Eu não, de certeza. Não ando de transportes, a não ser quando vou ao Estádio de Alvalade de metro (mas volto de táxi, porque é mais confortável e assim só há uma pessoa a ver-me chorar por causa do resultado). Trabalho em casa, sem horários, tenho garagem e, geralmente, desloco-me a sítios onde há garagem. Tudo o que sei sobre o estado dos transportes foi-me contado pela minha empregada.

Foi ela quem me contou, por exemplo, que, desde que entraram em vigor os novos preços dos passes sociais, os comboios continuam a vir com menos carruagens do que antigamente, mas agora andam ainda mais cheios, de maneira que começou a ouvir mais vezes “ó preta, vai para a tua terra!” Também me contou que, por causa das supressões, às vezes atrasa-se a ir apanhar a filha à escola e tem de pedir a uma vizinha que a vá buscar. Ou que, como na estação de Sete Rios o comboio já vem a abarrotar, ela apanha o comboio na direcção contrária, sai duas ou três estações à frente, para então apanhar o comboio certo com lugar para se sentar, pois está cansada. Mas não é só sobre o estado dos transportes, também aprendo sobre o SNS. Foi ela quem me contou que, devido às listas de espera no Amadora-Sintra para operar a filha, marcaram-lhe a cirurgia para Bragança.

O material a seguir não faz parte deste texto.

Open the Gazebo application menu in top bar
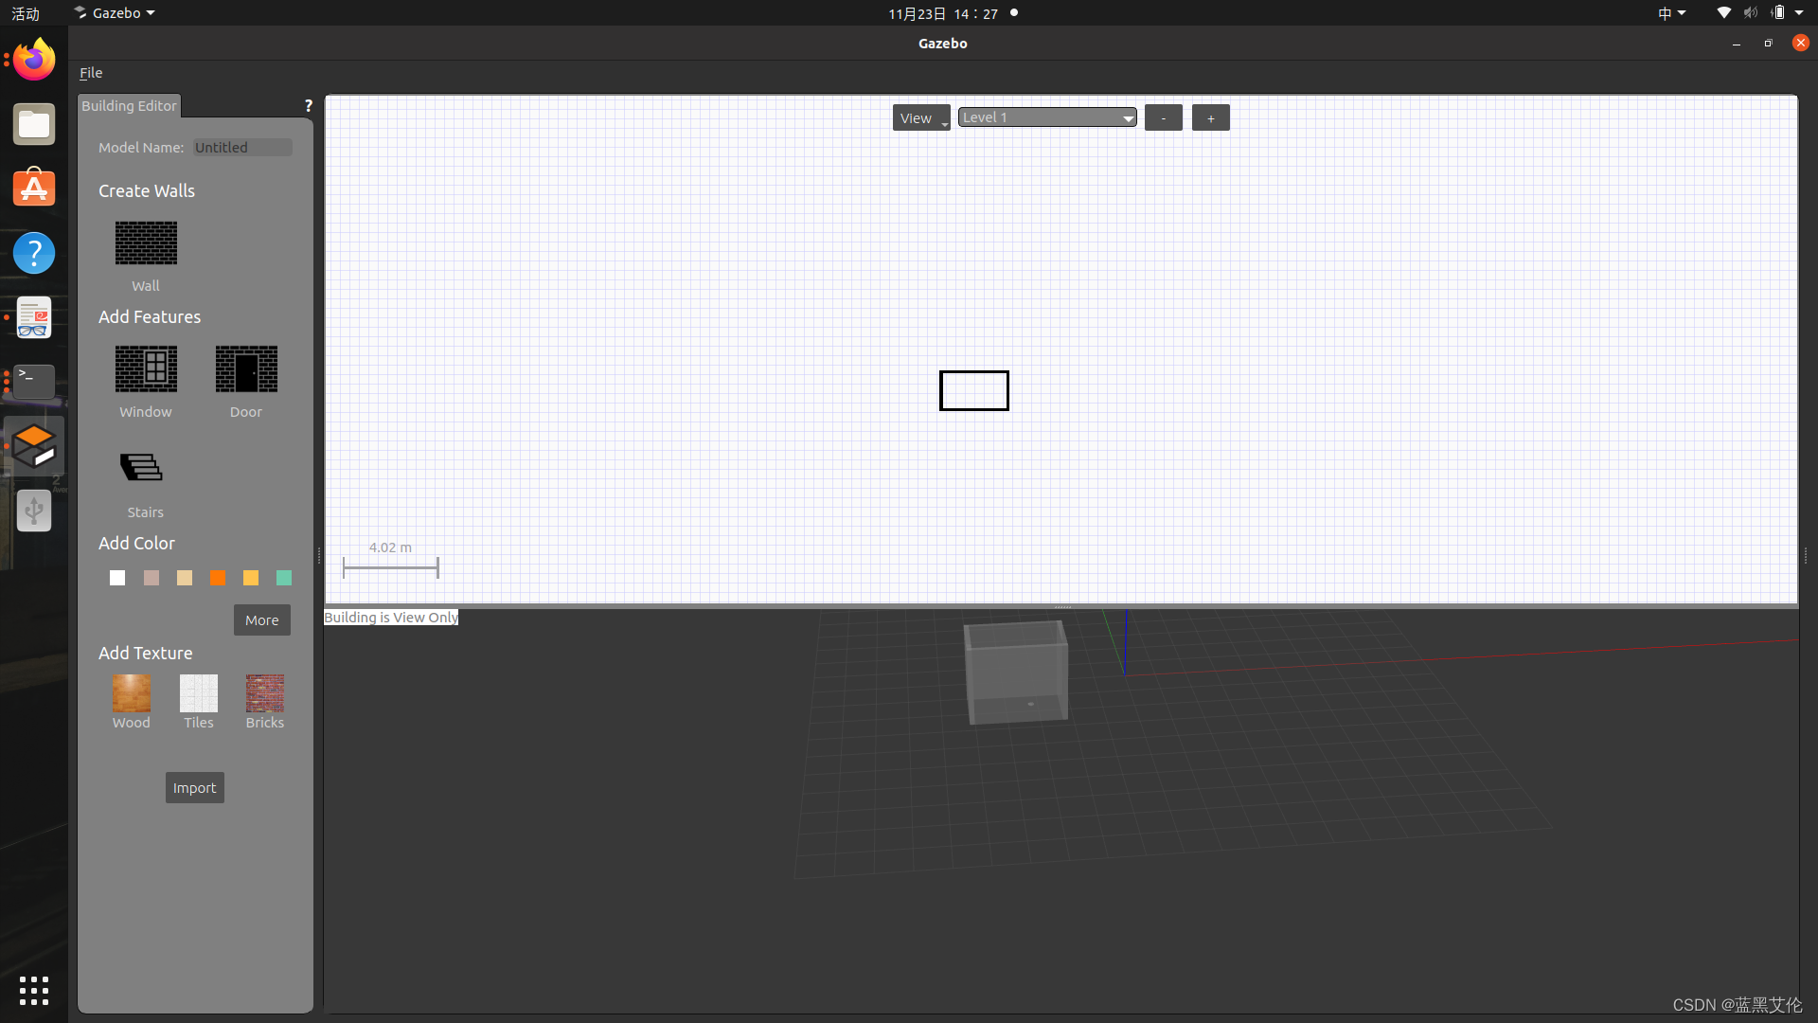116,13
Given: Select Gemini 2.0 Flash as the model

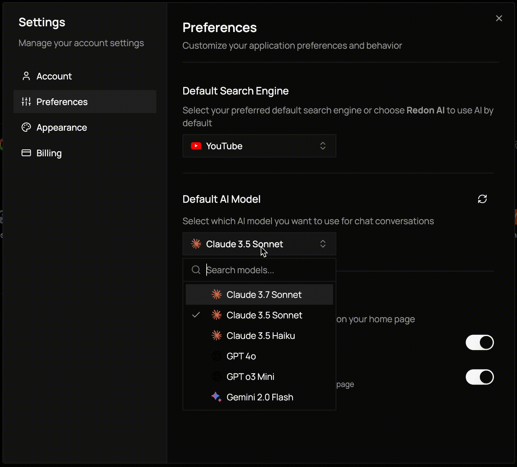Looking at the screenshot, I should click(260, 397).
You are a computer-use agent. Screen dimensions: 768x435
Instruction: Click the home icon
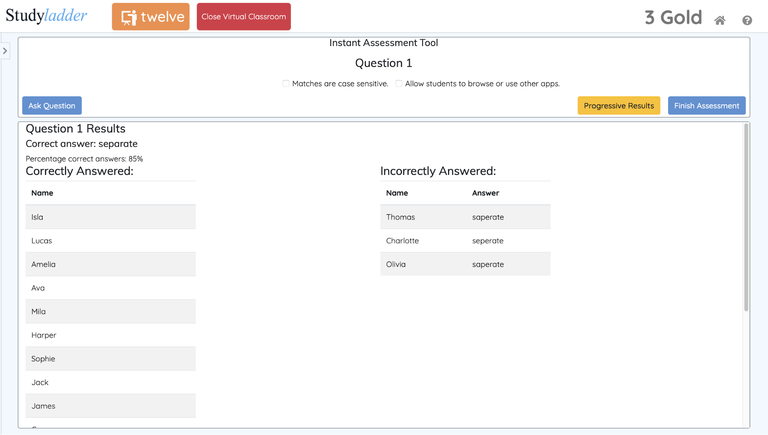[x=720, y=20]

O leitor dirá que é só uma pessoa e não se pode ficar com uma ideia de como funciona um sistema inteiro tendo como única fonte apenas um testemunho. Evidentemente, o leitor tem razão. Sucede que esta única pessoa é, ainda assim, uma pessoa. A ideia que dá é que quem costuma decidir e opinar sobre transportes fala com zero destas pessoas.

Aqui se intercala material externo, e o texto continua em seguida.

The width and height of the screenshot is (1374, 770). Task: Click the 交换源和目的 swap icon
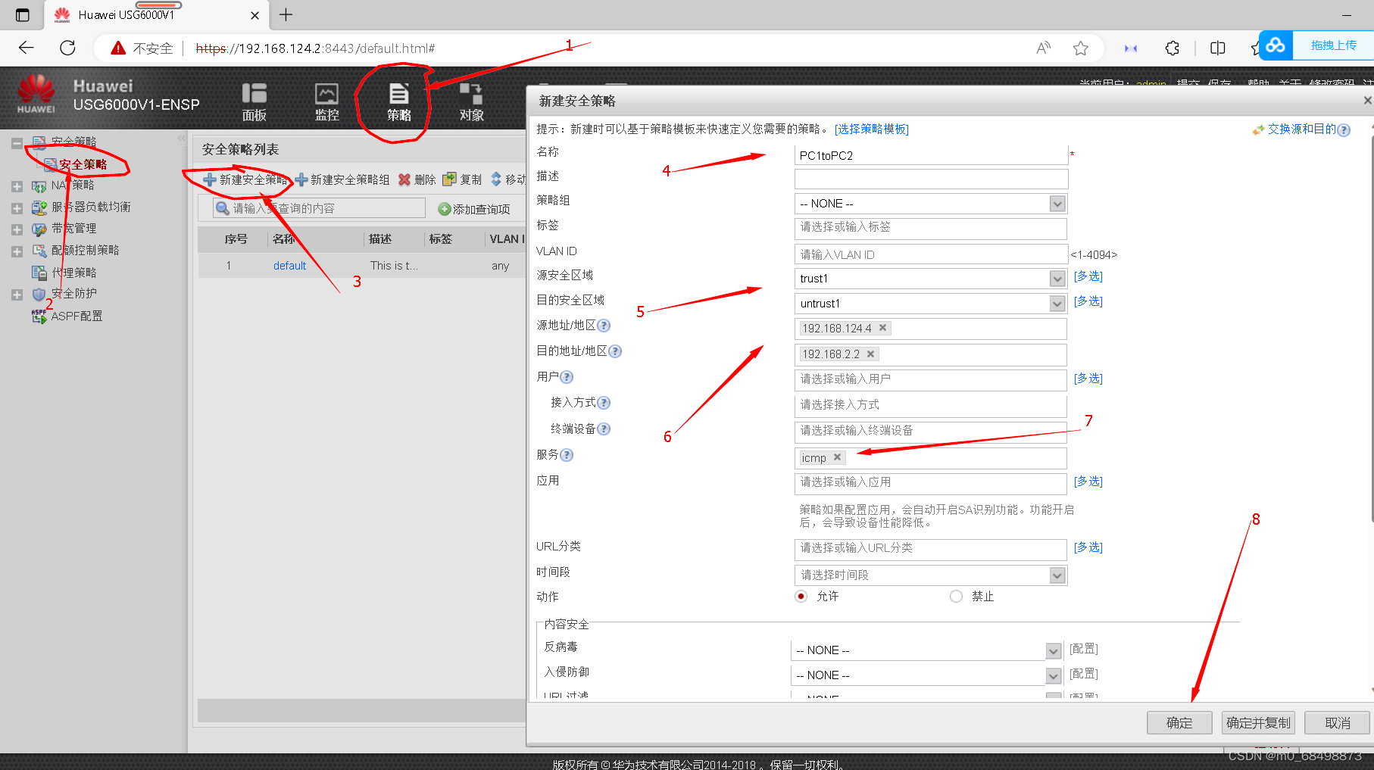point(1257,129)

Além de não andarem de transportes por necessidade, não convivem com ninguém que ande. Para já, não têm empregada doméstica. Às vezes por razões económicas, quase sempre por razões ideológicas. Têm, na imorredoira definição de Francisco Louçã, “uma senhora que vem ajudar”, normalmente a dias. Se falta por causa da greve dos barcos, compensa no dia seguinte e o patrão nunca desconfia. Até porque, como ela vem num horário em que não está ninguém em casa, nunca se cruzam, não conversam.

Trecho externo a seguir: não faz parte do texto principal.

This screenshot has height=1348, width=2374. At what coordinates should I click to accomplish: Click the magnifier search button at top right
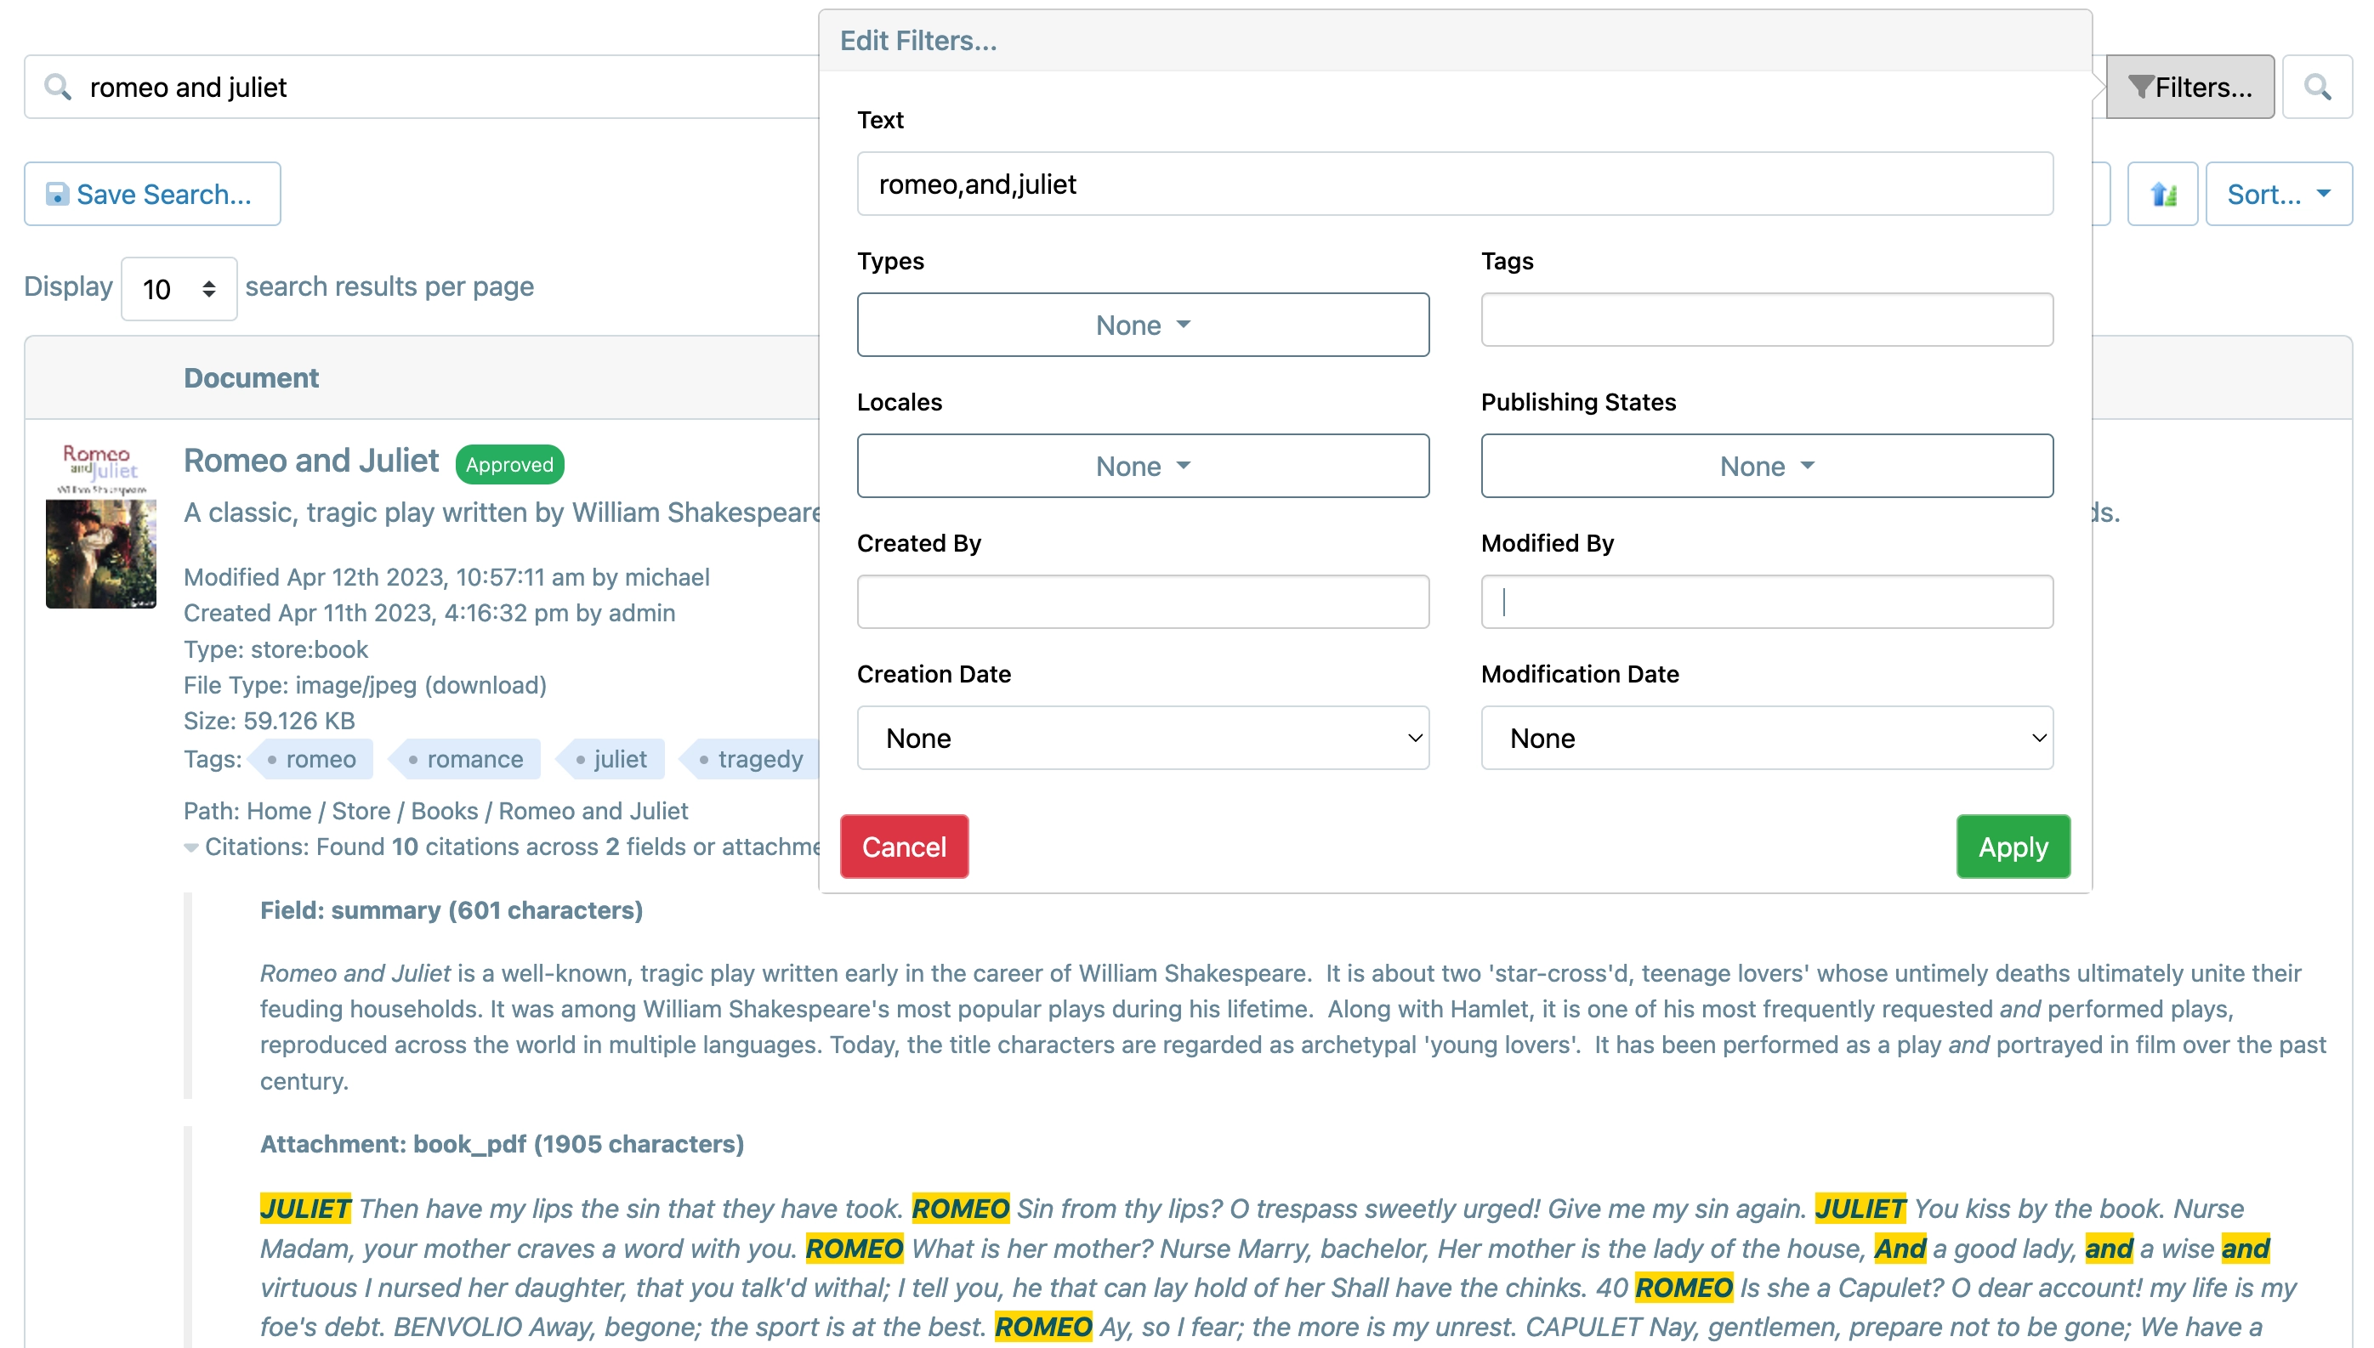click(x=2317, y=87)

Os seus amigos e colegas também só usam os transportes por conveniência. A-do-ram bicicletas! Têm chefes compreensivos ou são funcionários públicos e, como trabalham 35 horas, têm tempo para esperar pelo autocarro. E falam de transportes nas redes sociais, geralmente durante o dia, provando que não têm os empregos da classe operária em que os trabalhadores não têm vagar para estar no Twitter e no FB durante o expediente. Não são patrões, não têm funcionários ou sequer subalternos de outra classe, só convivem com pessoas igualmente privilegiadas.

O contacto que têm com quem sofre as agruras dos transportes é ainda menor que o meu. É o chamado Paradoxo do Privilégio: quanto mais privilegiado alguém é (e eu sei que o sou bastante), maior o convívio com desprivilegiados e melhor noção das condições em que vivem os mais desfavorecidos. Acabei de o inventar, mas parece-me ser o tema ideal para a tese de doutoramento de um sociólogo. Basta-lhe levar o computador para o restaurante vegan, pedir um poke bowl de kale e pôr-se a investigar.

PS – Como é óbvio, pagar menos pelos transportes é bom. É preciso é ver se o que fica mais barato é o mesmo serviço, ou se o serviço piora justamente por estar mais barato e haver mais gente a usá-lo. Se dissermos a alguém que, em troca de lhe baterem com uma tábua nas costas, lhe passam a cobrar menos 30 euros por mês, a pessoa fica contente. Agora, se lhe dissermos que, por causa da diminuição do preço, a tábua vai passar a ser mais larga, mais dura e manuseada por um tipo mais forte, é possível que vacile.